# [BRIEF]
In the entries below, work out how many lines include "cell", and write only that number.

(Records from a collection)
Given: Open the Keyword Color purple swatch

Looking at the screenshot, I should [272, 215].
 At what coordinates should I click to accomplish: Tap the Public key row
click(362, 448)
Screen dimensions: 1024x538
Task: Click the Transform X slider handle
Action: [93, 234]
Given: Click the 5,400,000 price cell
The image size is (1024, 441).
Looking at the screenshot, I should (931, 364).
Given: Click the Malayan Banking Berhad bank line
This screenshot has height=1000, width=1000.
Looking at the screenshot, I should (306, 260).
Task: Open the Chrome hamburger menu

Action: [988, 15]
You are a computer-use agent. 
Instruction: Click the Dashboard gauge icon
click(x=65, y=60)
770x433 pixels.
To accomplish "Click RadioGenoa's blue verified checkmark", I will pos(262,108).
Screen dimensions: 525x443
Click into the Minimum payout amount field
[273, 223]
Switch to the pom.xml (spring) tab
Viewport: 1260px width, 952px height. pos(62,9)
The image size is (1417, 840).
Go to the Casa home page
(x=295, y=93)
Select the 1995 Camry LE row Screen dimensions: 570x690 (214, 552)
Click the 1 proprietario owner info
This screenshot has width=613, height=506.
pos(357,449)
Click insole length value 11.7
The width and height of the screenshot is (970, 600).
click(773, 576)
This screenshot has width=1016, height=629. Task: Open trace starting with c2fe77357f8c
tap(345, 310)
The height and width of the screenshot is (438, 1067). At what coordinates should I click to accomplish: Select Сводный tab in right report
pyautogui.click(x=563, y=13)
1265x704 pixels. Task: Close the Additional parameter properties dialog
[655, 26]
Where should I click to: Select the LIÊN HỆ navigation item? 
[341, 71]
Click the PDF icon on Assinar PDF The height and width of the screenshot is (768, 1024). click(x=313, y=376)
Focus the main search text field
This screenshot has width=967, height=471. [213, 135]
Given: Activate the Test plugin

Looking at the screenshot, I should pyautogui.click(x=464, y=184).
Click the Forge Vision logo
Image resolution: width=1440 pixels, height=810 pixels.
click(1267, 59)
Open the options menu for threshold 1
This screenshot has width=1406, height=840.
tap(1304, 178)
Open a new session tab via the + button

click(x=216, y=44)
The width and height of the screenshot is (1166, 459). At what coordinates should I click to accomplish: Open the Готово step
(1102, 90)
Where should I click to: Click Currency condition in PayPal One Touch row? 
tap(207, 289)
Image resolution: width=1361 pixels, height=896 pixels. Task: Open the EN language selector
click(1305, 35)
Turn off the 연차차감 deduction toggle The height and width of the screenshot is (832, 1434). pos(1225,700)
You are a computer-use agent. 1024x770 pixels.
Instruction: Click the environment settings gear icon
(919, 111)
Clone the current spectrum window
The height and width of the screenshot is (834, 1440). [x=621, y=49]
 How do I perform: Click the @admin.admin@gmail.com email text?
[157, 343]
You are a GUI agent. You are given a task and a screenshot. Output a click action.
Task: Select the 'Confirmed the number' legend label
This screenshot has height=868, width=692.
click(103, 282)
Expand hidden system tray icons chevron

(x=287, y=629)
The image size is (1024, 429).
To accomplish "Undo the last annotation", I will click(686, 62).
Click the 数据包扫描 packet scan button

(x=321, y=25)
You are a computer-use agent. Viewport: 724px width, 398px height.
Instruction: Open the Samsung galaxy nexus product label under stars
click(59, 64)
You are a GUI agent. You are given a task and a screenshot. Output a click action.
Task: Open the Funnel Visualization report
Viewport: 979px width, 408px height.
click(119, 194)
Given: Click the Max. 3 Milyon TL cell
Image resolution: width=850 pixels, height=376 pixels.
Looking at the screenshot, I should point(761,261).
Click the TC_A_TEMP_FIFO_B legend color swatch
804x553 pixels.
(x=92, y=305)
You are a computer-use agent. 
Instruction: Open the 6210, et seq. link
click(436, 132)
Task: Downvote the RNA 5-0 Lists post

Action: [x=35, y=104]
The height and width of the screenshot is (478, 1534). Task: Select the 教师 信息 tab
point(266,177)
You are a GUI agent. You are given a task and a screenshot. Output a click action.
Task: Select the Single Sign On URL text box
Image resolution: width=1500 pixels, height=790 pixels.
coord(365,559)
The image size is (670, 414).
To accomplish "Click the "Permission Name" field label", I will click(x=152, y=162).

# [YOUR SOLUTION]
2